#### [Document passage]
***

# make driftwood sink faster?



## mamospreng (Apr 26, 2011)

Just found driftwood haven't boiled it or anything yet just wondering if there is a way to make it sink faster than just soaking it?


----------



## smiller (Feb 11, 2012)

All you could do is attach it to something heavy like a piece of slate.


----------



## nodima (Oct 3, 2002)

I have heard that boiling it helps speed the process, but cannot confirm this. Only way I know is to weight it down with something - rocks/slate. It can take a while for it to absorb all the water it needs to and displace the air inside the wood.


----------



## Steveboos (Dec 23, 2011)

I would soak it for a LONG time before sticking it in the tank personally, but your welcome to take some egg crate and position it underneath your substrate and use fishing line to hold the driftwood down.

Or just use a very heavy rock and wedge the driftwood under the rocks.


----------



## PfunMo (Jul 30, 2009)

Lots of ways to make it sink depending on what size and shape you have. Big stuff that needs lots of weight can be sawed out on the bottom side and filled with rocks, concrete or lead shot. Thin stuff that takes less can be drilled with small holes and lead shot poured in. The hole can be sealed with silicone. It often takes some experiment to find how much weight you need. I hang a bag on the wood and gradually fill the bag to see how much it takes. Lead plant weights are an old standby but they can get expensive for large wood.


----------

***

#### [Supplied information]
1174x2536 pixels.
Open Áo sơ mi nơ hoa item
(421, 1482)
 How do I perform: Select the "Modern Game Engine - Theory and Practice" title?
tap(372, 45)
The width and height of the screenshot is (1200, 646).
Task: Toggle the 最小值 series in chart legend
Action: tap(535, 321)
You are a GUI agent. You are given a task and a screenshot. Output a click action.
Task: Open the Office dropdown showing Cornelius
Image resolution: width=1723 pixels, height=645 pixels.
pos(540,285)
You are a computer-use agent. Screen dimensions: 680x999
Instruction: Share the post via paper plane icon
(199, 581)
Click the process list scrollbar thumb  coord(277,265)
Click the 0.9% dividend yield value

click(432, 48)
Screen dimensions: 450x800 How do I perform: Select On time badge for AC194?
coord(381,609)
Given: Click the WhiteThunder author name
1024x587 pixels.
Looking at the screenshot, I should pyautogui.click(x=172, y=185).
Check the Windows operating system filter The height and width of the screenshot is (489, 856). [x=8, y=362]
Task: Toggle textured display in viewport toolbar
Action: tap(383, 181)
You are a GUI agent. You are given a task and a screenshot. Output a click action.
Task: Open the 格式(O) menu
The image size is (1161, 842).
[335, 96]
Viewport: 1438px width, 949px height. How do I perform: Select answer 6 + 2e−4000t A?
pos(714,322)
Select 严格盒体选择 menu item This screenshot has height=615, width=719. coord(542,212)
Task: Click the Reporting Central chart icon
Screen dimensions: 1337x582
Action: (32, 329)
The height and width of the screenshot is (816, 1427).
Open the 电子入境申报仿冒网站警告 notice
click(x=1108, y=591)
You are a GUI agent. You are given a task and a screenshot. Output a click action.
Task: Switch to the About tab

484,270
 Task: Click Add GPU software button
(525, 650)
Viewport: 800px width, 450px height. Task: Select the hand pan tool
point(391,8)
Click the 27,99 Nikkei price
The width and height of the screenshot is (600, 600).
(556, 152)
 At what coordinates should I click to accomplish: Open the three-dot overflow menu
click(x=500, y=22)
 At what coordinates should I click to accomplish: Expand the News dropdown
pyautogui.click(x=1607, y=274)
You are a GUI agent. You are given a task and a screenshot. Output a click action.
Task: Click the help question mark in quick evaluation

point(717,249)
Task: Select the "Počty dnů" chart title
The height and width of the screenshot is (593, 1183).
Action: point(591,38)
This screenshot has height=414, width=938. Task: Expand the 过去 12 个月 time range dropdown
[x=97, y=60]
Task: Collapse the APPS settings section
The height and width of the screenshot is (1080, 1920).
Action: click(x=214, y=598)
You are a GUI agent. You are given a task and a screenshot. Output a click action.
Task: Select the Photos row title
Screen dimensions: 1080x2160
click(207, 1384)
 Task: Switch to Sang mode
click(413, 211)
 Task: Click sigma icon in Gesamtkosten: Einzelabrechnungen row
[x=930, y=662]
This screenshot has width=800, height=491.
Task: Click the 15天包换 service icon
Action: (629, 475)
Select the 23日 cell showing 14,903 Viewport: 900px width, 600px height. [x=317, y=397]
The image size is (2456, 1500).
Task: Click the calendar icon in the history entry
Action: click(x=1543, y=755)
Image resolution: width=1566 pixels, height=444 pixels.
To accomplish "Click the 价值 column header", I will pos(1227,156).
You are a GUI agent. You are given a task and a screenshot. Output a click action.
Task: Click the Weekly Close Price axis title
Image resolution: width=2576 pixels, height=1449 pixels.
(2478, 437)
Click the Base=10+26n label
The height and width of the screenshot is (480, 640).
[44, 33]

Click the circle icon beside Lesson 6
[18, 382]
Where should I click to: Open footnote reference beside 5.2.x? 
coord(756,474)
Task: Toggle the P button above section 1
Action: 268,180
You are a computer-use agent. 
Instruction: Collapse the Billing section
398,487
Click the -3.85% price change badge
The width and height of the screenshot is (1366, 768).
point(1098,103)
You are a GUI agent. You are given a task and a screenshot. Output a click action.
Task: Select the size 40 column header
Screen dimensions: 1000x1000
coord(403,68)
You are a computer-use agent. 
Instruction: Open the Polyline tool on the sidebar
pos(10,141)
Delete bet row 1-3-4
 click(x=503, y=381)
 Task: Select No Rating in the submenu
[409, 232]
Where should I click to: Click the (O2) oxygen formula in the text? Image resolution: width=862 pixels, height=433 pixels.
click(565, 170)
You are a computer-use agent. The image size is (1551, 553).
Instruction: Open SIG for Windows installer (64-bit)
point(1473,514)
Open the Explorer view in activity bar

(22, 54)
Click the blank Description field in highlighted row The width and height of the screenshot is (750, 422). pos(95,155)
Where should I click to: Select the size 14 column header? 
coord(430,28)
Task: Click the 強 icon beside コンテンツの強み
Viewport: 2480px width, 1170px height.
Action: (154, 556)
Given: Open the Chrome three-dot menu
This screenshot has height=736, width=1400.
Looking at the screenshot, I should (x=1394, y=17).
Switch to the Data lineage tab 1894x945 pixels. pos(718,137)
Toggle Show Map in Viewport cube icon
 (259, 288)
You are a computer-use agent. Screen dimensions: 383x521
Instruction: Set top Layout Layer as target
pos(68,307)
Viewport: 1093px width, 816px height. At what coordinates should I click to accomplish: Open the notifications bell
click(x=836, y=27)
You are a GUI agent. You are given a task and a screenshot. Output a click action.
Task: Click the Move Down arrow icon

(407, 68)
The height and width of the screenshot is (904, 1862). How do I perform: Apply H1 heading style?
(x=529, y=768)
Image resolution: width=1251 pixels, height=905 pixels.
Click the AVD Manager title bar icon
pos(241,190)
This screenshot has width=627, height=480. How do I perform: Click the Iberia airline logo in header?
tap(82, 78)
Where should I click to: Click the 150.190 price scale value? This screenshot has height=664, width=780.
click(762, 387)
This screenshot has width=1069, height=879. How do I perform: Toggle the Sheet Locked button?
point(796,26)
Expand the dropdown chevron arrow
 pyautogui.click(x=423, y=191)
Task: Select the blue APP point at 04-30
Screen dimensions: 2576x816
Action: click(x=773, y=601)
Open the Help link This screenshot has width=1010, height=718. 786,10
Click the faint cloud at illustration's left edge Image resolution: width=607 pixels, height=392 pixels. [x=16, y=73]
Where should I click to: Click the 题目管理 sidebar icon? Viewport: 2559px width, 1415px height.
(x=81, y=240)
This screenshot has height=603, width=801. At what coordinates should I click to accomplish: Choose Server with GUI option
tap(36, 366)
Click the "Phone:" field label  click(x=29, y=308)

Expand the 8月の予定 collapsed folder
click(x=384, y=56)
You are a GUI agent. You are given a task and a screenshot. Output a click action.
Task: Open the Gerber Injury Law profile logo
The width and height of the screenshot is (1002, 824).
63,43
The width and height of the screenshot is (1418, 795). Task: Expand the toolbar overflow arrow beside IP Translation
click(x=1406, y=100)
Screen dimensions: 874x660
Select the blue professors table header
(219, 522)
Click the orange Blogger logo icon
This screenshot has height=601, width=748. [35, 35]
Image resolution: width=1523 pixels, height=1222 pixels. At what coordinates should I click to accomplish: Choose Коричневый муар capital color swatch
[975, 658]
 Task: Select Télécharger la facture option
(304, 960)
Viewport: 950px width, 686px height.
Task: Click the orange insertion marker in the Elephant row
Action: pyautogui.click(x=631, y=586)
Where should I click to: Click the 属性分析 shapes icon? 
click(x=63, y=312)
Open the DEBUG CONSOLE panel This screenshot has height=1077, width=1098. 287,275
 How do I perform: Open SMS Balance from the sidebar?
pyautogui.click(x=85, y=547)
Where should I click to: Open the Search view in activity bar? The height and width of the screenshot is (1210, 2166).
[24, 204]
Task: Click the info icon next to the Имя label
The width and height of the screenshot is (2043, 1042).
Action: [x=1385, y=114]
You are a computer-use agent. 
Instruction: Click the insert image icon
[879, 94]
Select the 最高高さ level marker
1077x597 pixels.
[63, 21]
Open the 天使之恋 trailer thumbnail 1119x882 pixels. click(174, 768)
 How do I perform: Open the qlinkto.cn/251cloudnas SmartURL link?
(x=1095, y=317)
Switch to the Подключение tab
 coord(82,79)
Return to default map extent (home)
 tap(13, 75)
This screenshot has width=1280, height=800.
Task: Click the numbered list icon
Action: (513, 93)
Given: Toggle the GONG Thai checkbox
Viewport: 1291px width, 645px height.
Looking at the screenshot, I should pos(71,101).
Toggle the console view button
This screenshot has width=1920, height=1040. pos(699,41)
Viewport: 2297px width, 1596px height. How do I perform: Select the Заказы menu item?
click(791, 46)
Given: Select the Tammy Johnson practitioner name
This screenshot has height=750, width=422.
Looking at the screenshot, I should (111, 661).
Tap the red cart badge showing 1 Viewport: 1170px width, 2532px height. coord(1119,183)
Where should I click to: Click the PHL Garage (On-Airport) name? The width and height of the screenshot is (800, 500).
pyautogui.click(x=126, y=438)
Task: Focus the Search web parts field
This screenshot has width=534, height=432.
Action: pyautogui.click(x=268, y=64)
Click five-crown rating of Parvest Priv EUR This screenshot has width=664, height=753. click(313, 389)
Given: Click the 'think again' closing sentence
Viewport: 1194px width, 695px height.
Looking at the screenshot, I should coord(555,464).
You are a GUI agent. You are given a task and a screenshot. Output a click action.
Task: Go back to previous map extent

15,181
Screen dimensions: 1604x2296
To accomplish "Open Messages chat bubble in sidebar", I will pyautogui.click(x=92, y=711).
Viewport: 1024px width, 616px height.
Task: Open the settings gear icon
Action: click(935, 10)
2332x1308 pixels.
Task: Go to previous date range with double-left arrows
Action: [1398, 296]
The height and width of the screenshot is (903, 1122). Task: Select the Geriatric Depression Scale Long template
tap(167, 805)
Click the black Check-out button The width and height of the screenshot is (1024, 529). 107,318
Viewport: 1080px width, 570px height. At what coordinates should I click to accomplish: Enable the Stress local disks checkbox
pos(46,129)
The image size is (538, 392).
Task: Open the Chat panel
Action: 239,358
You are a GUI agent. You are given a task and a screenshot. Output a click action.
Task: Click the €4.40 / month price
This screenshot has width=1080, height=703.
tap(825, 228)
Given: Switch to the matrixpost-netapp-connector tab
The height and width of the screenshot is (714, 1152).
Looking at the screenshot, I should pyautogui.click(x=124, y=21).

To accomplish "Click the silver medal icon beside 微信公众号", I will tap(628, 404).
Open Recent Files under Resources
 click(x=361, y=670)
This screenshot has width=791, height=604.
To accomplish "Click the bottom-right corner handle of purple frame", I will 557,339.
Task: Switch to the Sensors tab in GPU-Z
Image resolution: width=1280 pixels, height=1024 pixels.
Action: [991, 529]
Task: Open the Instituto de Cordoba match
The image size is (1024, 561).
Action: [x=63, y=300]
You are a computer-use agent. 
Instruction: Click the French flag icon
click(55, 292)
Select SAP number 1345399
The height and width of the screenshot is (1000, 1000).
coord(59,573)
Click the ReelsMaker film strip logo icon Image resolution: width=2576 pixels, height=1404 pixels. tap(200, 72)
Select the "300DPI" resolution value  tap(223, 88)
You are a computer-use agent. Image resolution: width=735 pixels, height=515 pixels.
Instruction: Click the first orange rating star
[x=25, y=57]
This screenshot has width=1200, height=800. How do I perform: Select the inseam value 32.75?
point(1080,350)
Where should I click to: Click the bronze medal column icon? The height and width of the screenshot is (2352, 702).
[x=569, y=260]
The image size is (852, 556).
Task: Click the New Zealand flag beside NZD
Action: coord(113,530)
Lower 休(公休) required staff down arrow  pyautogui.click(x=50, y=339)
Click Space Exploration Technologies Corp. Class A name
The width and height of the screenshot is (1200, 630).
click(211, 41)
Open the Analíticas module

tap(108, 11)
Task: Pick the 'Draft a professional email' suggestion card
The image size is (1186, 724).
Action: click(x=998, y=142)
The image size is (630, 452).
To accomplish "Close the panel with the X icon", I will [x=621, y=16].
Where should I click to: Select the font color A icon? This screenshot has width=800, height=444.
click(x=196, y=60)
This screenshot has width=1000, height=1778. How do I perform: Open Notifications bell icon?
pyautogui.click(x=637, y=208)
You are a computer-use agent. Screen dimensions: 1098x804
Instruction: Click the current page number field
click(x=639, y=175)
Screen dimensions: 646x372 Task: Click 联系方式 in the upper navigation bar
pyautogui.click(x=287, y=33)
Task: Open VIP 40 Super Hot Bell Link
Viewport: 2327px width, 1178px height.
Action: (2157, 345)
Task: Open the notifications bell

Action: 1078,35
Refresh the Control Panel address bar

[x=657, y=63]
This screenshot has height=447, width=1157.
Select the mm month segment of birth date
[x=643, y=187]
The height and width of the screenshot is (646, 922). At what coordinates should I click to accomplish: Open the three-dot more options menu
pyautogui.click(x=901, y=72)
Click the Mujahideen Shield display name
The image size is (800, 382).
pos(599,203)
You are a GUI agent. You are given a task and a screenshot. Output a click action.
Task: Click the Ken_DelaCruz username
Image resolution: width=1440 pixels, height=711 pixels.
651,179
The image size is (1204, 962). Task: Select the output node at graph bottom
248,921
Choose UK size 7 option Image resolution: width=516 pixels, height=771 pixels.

***

#### [Problem set]
1. Rewrite the passage of the driftwood thread starting at "## mamospreng (Apr" and ending at "(Feb 11, 2012)", with "soaking" changed to "submerging".
2. Reproduce the records exactly, starting at the line that contains "Click the circle icon beside Lesson 6" and ending at the line that contains "click(565, 170)".
The driftwood thread and the records have nothing to do with each other.

#### [Answer set]
1.
## mamospreng (Apr 26, 2011)

Just found driftwood haven't boiled it or anything yet just wondering if there is a way to make it sink faster than just submerging it?


----------



## smiller (Feb 11, 2012)

2.
Click the circle icon beside Lesson 6
[18, 382]
Where should I click to: Open footnote reference beside 5.2.x? 
coord(756,474)
Task: Toggle the P button above section 1
Action: 268,180
You are a computer-use agent. 
Instruction: Collapse the Billing section
398,487
Click the -3.85% price change badge
The width and height of the screenshot is (1366, 768).
point(1098,103)
You are a GUI agent. You are given a task and a screenshot. Output a click action.
Task: Select the size 40 column header
Screen dimensions: 1000x1000
coord(403,68)
You are a computer-use agent. 
Instruction: Open the Polyline tool on the sidebar
pos(10,141)
Delete bet row 1-3-4
 click(x=503, y=381)
 Task: Select No Rating in the submenu
[409, 232]
Where should I click to: Click the (O2) oxygen formula in the text? Image resolution: width=862 pixels, height=433 pixels.
click(565, 170)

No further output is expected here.